Debe el Radicalismo ponerse de pie para enfrentar este intento que es producto de una absoluta mala fe.
Recordando unas palabras de Raúl Alfonsín al respecto y pronunciadas mucho antes de ser Presidente “… cuando los intereses económicos desprestigien totalmente a los partidos políticos y a los sindicatos (que es lo que está pasando hoy), lo único que queda en pie para manejar la sociedad son las grandes corporaciones económicas…” y eso es lo que está pasando y voy a explicar por qué:
- El intento de reforma laboral tiene dos vertientes: desfinanciar a los sindicatos y desfinanciar a las cámaras empresarias para que ambos no puedan formar convenios colectivos de trabajo, que es el método más democrático que existe en el mundo para determinar cómo son las relaciones del trabajo. No en vano el segundo decreto dictado por la dictadura de 1976 fue la anulación del sistema de negociación colectiva para armar los convenios colectivos de trabajo. Esto es lo que se proponen, que no haya posibilidad de que empresarios y trabajadores se pongan de acuerdo a través de sus entidades representativas para determinar cómo es el juego de derechos y deberes de ambos, para que sean ellos, empresarios y trabajadores, esclavos de un gobierno que se somete a los dictados de las grandes corporaciones económicas, preferentemente extranjeras.

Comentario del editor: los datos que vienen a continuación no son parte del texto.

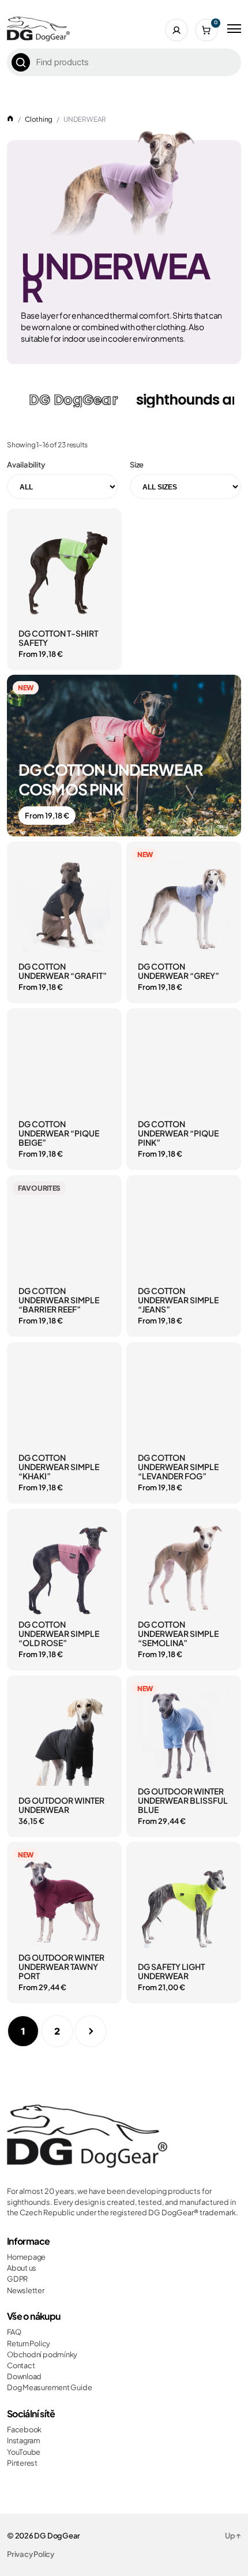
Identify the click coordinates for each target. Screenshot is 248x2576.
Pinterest (22, 2462)
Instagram (23, 2440)
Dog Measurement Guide (49, 2387)
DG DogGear (57, 2535)
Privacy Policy (30, 2554)
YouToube (23, 2452)
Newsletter (25, 2290)
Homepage (26, 2256)
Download (24, 2376)
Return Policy (28, 2343)
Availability (25, 464)
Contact (21, 2365)
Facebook (24, 2429)
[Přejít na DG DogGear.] (10, 119)
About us (21, 2267)
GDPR (17, 2278)
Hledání (21, 62)
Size (137, 464)
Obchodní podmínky (42, 2354)
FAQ (14, 2331)
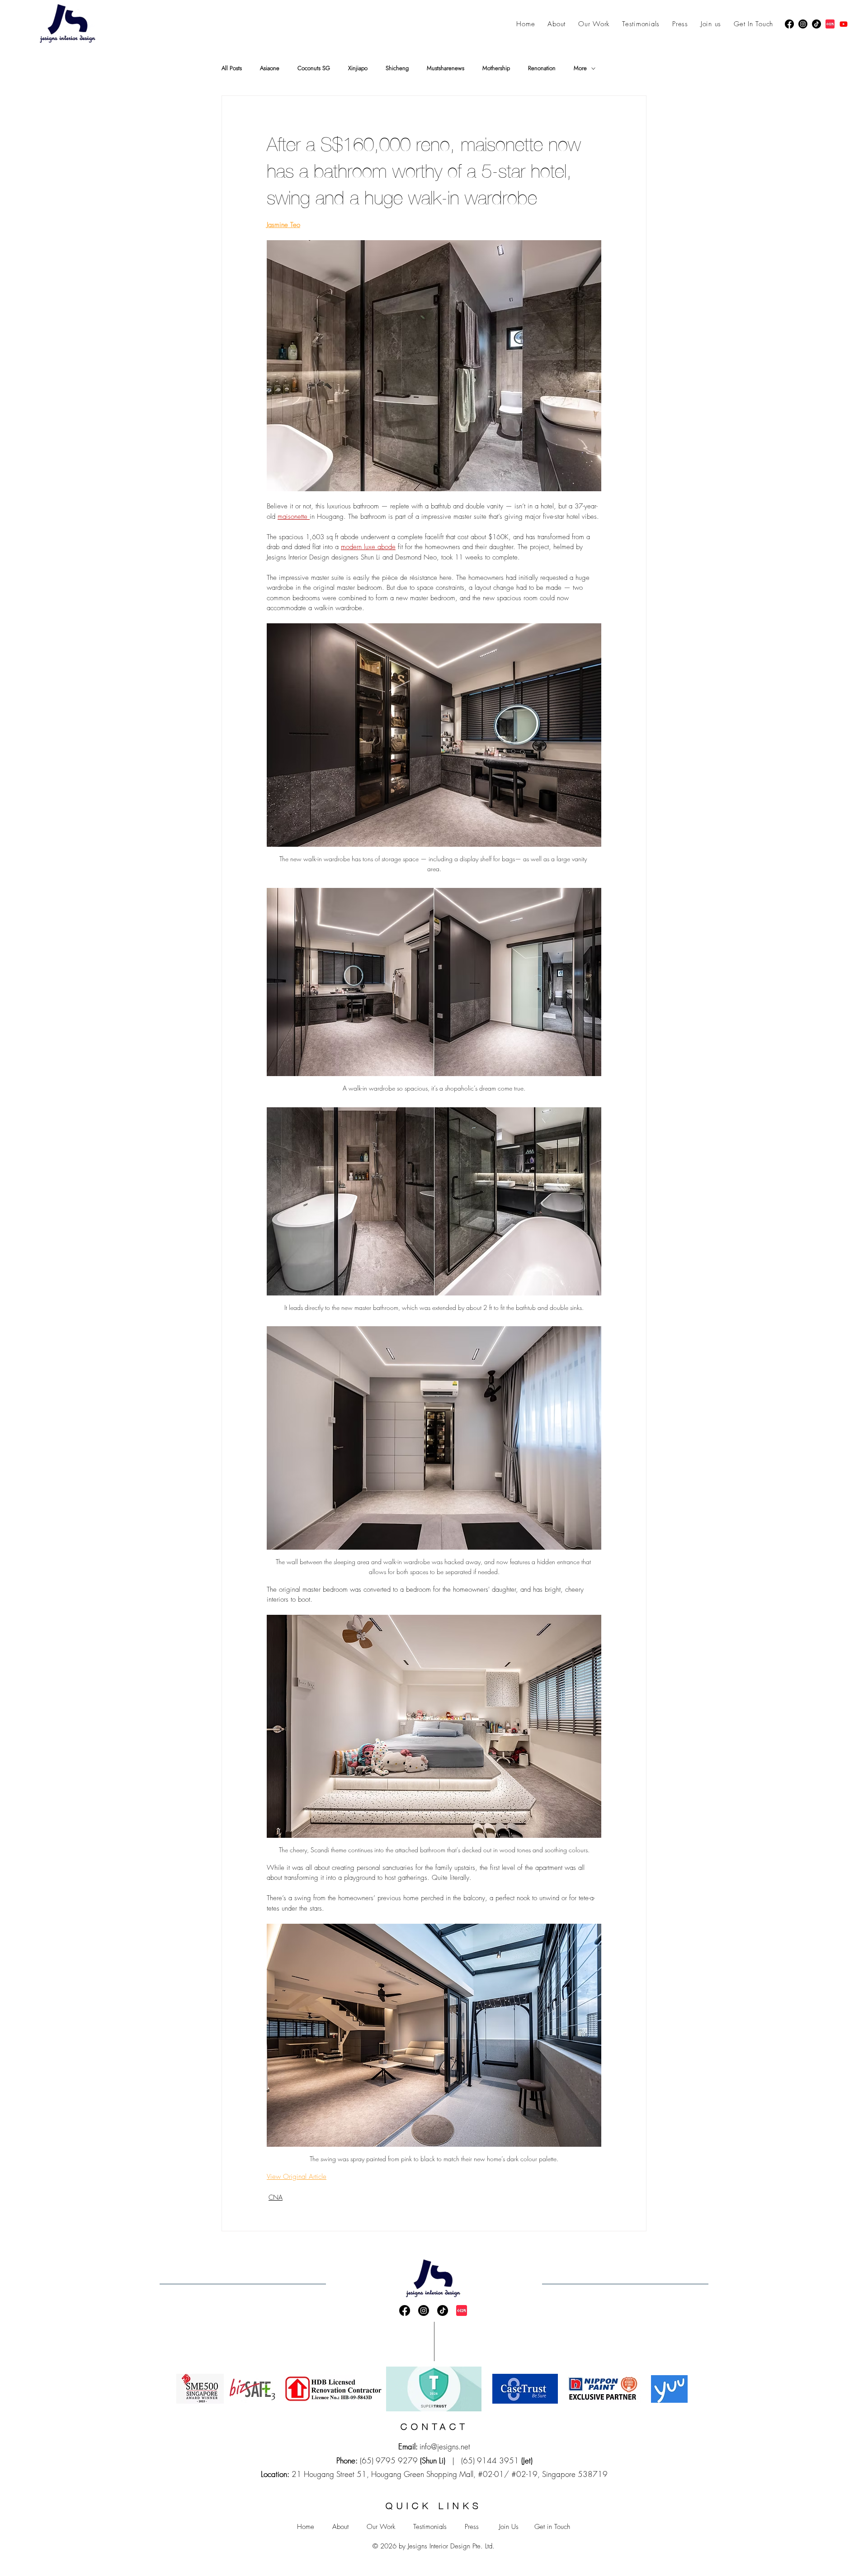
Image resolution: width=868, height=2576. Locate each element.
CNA (276, 2197)
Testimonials (430, 2526)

- Esta propuesta de reforma laboral es la expresión más crítica que se haya exhibido. Entre las propuestas promueven que los trabajadores despedidos de las pequeñas y medianas empresas (PYMES) cobren su indemnización en doce (12) cuotas, agravando la situación de pérdida del puesto de trabajo ya que el cobro mensual de la indemnización es insignificante hasta tanto se consiga otro trabajo, es decir, no tiene ninguna posibilidad de recuperar la pérdida del empleo.
- Se está generando una situación tal que en la mayoría de los contratos de obra y de oficio no sean considerados contratos de trabajo, de modo que se puede inventar cualquier tipo de contratación que no asuma las características de un contrato de trabajo, para que no tengan derechos laborales.

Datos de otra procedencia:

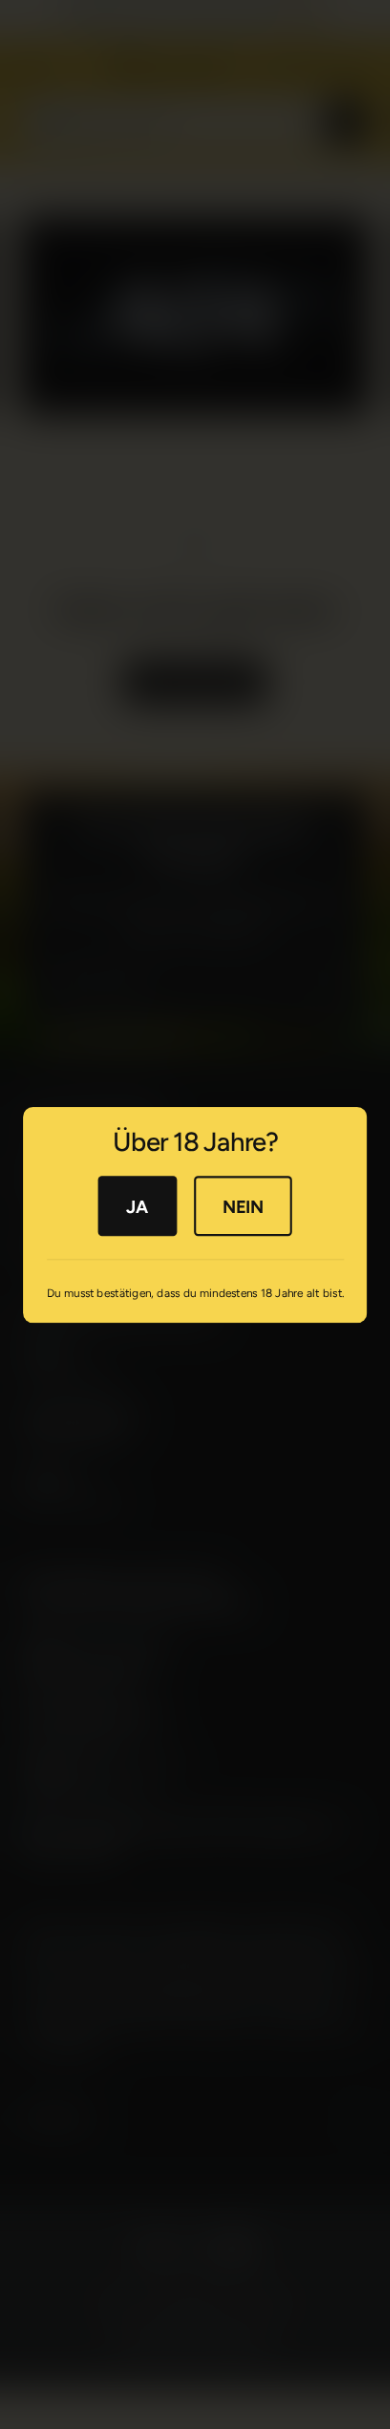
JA (137, 1205)
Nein (243, 1205)
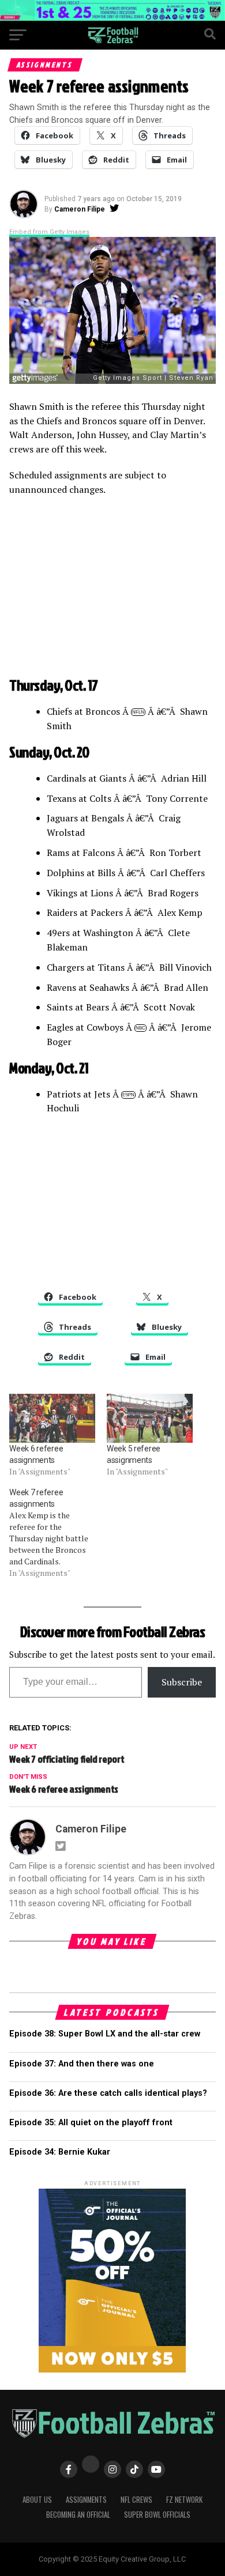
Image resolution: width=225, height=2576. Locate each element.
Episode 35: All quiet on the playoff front (90, 2123)
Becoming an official (78, 2514)
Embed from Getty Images (49, 232)
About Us (37, 2499)
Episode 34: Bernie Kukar (59, 2152)
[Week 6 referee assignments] (52, 1418)
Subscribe (182, 1682)
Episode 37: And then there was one (81, 2064)
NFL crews (136, 2499)
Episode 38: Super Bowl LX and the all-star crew (104, 2034)
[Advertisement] (112, 588)
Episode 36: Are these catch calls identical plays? (108, 2093)
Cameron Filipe (79, 209)
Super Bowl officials (157, 2514)
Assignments (86, 2499)
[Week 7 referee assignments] (58, 1533)
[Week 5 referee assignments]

- Se plantea la independencia de los chicos que hacen reparto “delivery” mediante las plataformas. El proyecto sostiene que los que andan en la moto o en la bicicleta recorriendo las ciudades para llevar comida no son empleados de nadie, sino que son socios independientes, es una vergüenza.
Por lo tanto, una de nuestras principales obligaciones a partir de la creación del movimiento interno que hoy vamos a dar vida es salir a pelear por mantener los derechos adquiridos por el pueblo trabajador en la Argentina.